Q: I know you've also alluded frequently to the rapidity of the effects on signs and symptoms but are there any other comparisons to other dry eye therapies or to other immune modulators that you can draw from this data?

A: This data specifically did not address other pathways for treatment. There have been other studies that have done that, they've gone head to head. But in this one, there was actually a Phase 4 from another company that looked at a switch study, which is useful. Switch studies are interesting and sometimes useful, but one has to take those with a little bit of a perspective on the power of the study. That said, that's the only one that I'm aware of where there was a head to head. In most instances, I don't think companies would typically do that. The alternative though is that if you look at the data from different studies, standalones, and you compare it to this, this really represents quite well against any of the other drugs in this space. Obviously, most of those are some form of cyclosporine. And as a result of that, it makes it a very simple choice because of its ease of use and general acceptance by patients. So I think the general direction of the study was to help clinicians understand relevant and reasonable choice in a fairly competitive space and looking at the biomarker impact that these this drug had in that 12 week period. I think it makes it very clear that this is quite a good choice if you need to treat a patient for ocular surface issues.
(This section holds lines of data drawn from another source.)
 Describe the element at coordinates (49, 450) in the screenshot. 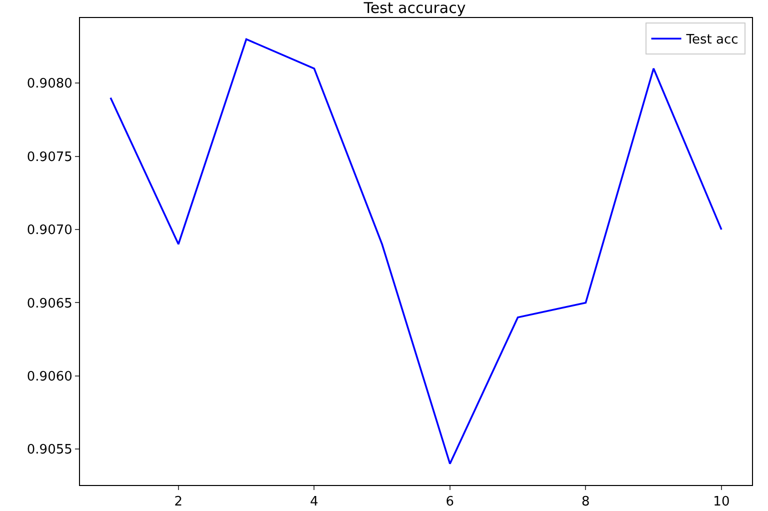

I see `y-tick-label: 0.9055` at that location.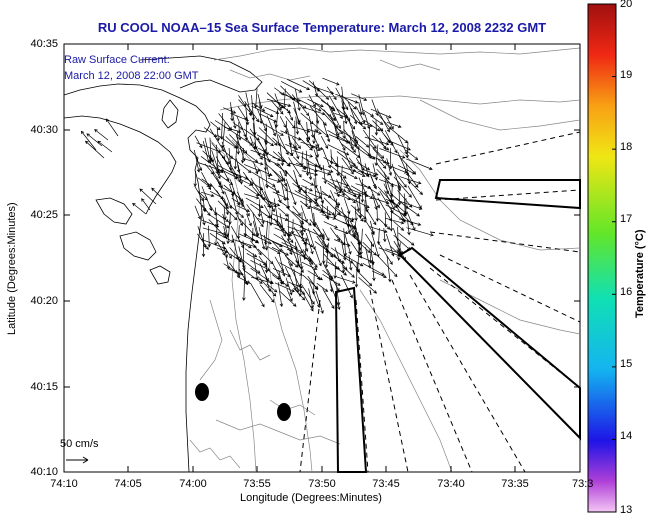 This screenshot has width=651, height=518. What do you see at coordinates (626, 219) in the screenshot?
I see `colorbar-tick-label: 17` at bounding box center [626, 219].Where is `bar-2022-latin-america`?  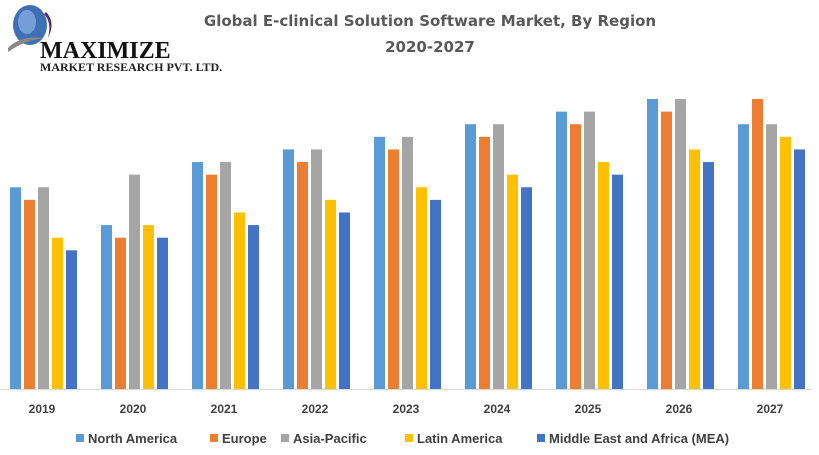 bar-2022-latin-america is located at coordinates (330, 294).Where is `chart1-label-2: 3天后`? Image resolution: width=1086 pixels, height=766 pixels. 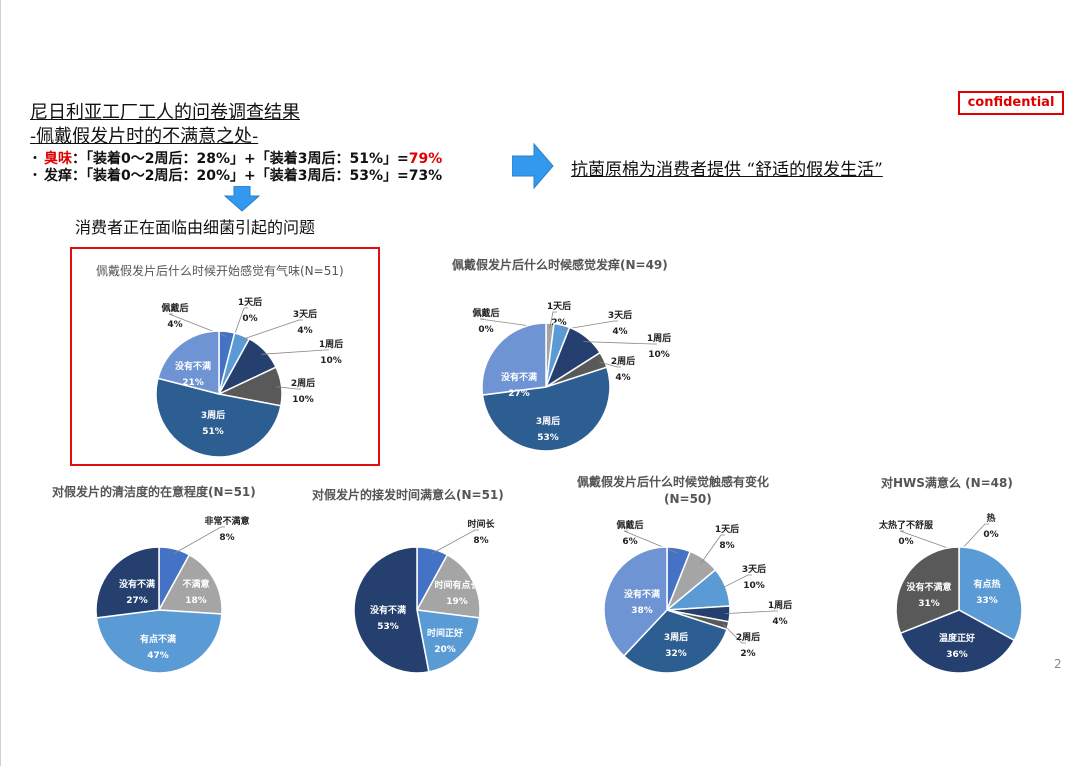 chart1-label-2: 3天后 is located at coordinates (305, 314).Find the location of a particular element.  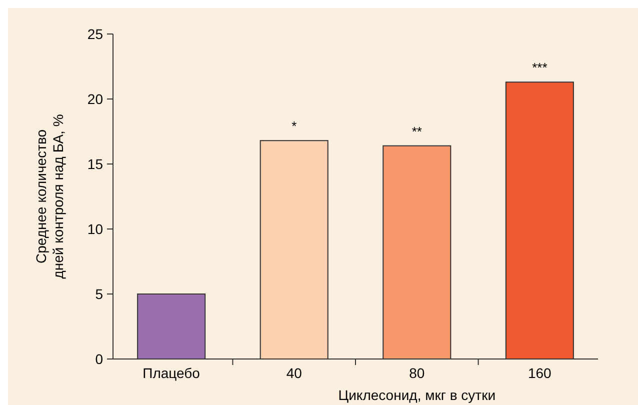

y-tick-label: 15 is located at coordinates (96, 164).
One thing that it didn't do because they looked at meibomian gland status; it did not affect meibomian gland status. That's not a surprise, but I thought it was an interesting sidebar in the study. There have been other claims to that effect from different directions that I thought were a little broad. This one specifically said, let's just look at it, we've already examined the vision. The lid margin itself improved predominantlyº34 of the 50 patients showed improvement–and there were some that were no changes, was a small number that did not improve or worsened. But I think the issue there is when you reduce inflammation on the ocular surface, the secondary effect is that the inflammatory, hyperinflammatory induction that's produced by the change of tear film, which coats the lid margin, will diminish, and therefore a decrease in the inflammatory mediated changes at the lid, which are almost always hyperemia and some congestion of the vessels. So that did improve, and that improved quite nicely.
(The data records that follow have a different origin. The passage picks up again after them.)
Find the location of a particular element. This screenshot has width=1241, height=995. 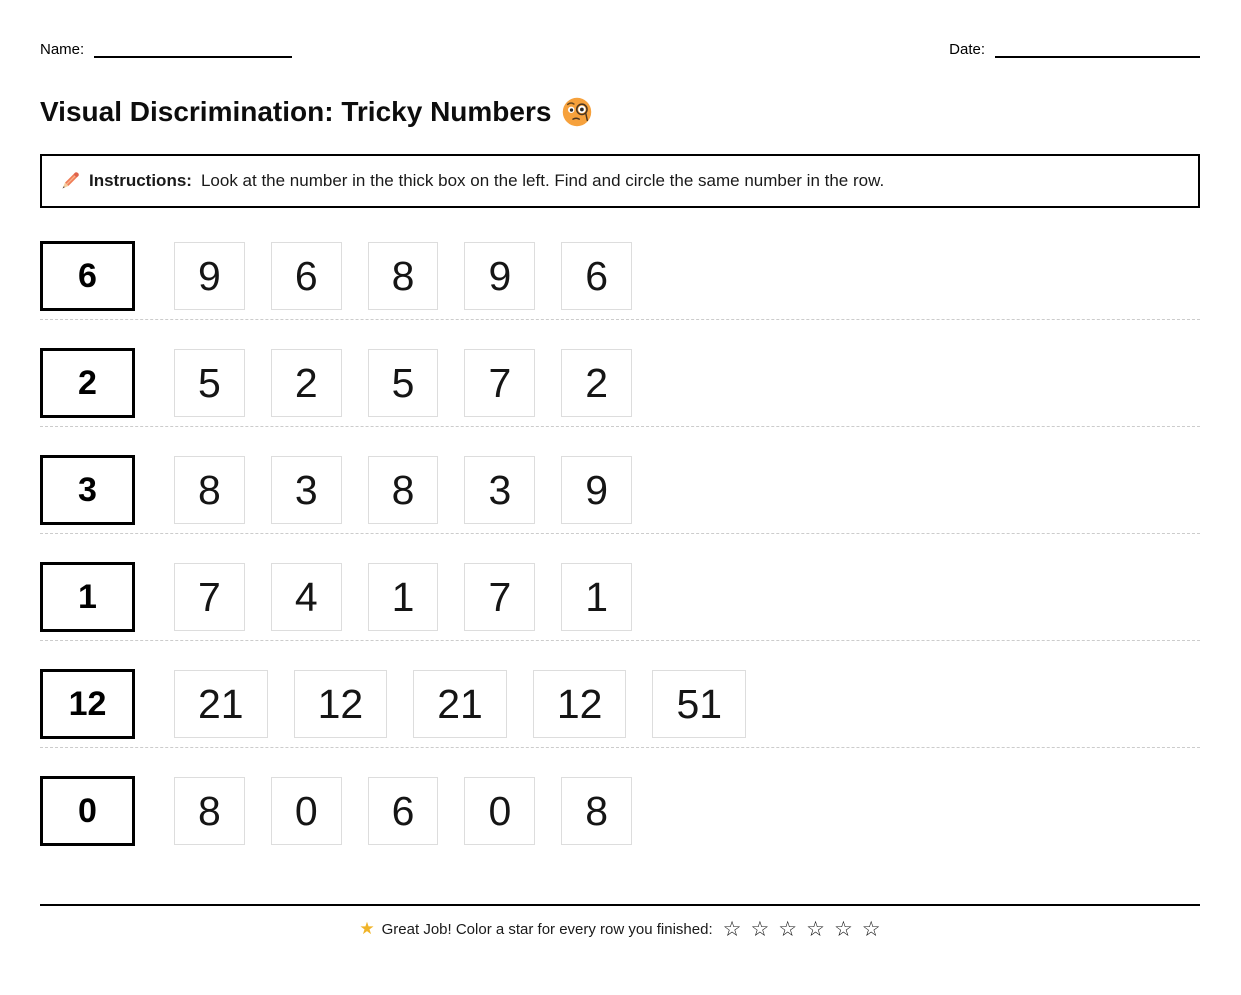

page-title: Visual Discrimination: Tricky Numbers is located at coordinates (620, 112).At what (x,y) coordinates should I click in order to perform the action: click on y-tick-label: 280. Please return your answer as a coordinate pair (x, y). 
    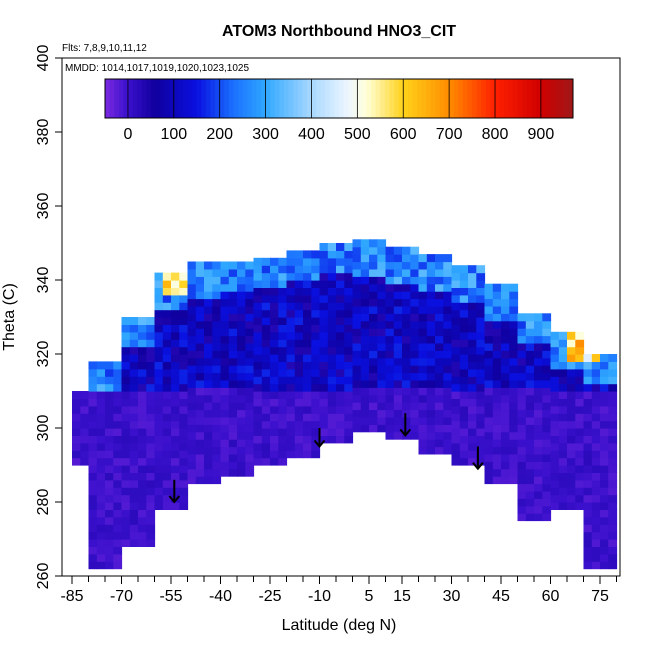
    Looking at the image, I should click on (44, 502).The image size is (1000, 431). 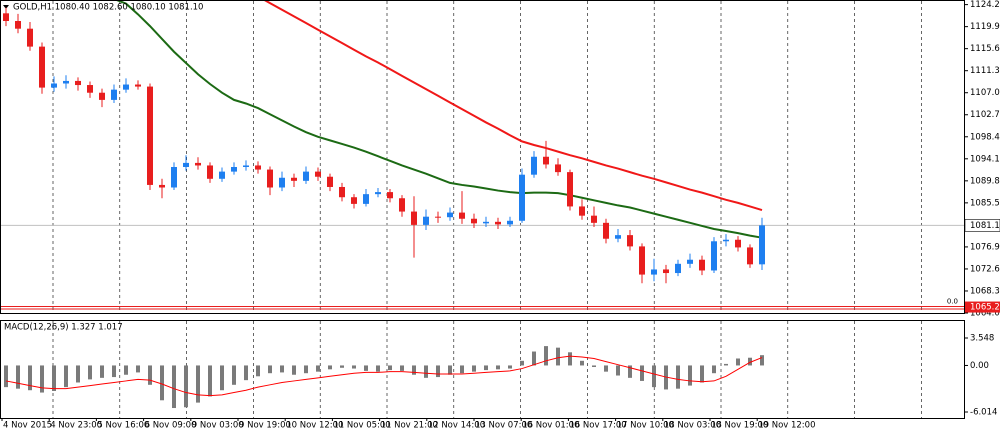 I want to click on x-tick-label: 11 Nov 05:00, so click(x=362, y=426).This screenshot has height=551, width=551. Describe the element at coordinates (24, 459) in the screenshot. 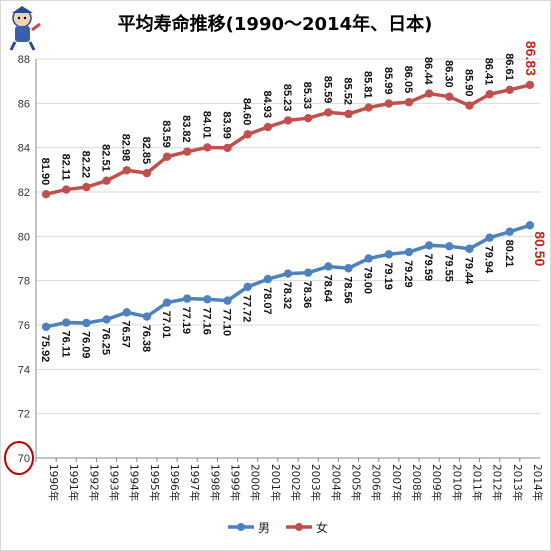

I see `y-tick-label: 70` at that location.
Q: That's super interesting. So do you just want to wrap up with a few key takeaways?

A: Yeah, I think the takeaway is, in a very complex space, it's useful for clinicians to have relevant data to make their clinical decisions from, and also it's very important to be able to understand the relevance of the data as it relates to the rate of change and the expectation for change over time. I think that's probably the biggest take out here is you know from the study that the 6 biomarkers expectations are that you would have a positive response in the vast majority of patients, very high percentage, and that that would occur within a reasonable period of time, within 2 to 3 weeks. So if I see a patient and initiate treatment, I really want to know a few basics about the drug. Obviously, acceptance on the part of the patient, persistence of effect, but one of the most important is: how long should I let the patient go before they come back, so that I can understand whether the drugs working or not? And this study, I think, really helps define that time period for the clinician and expectation in a very relevant and significant way.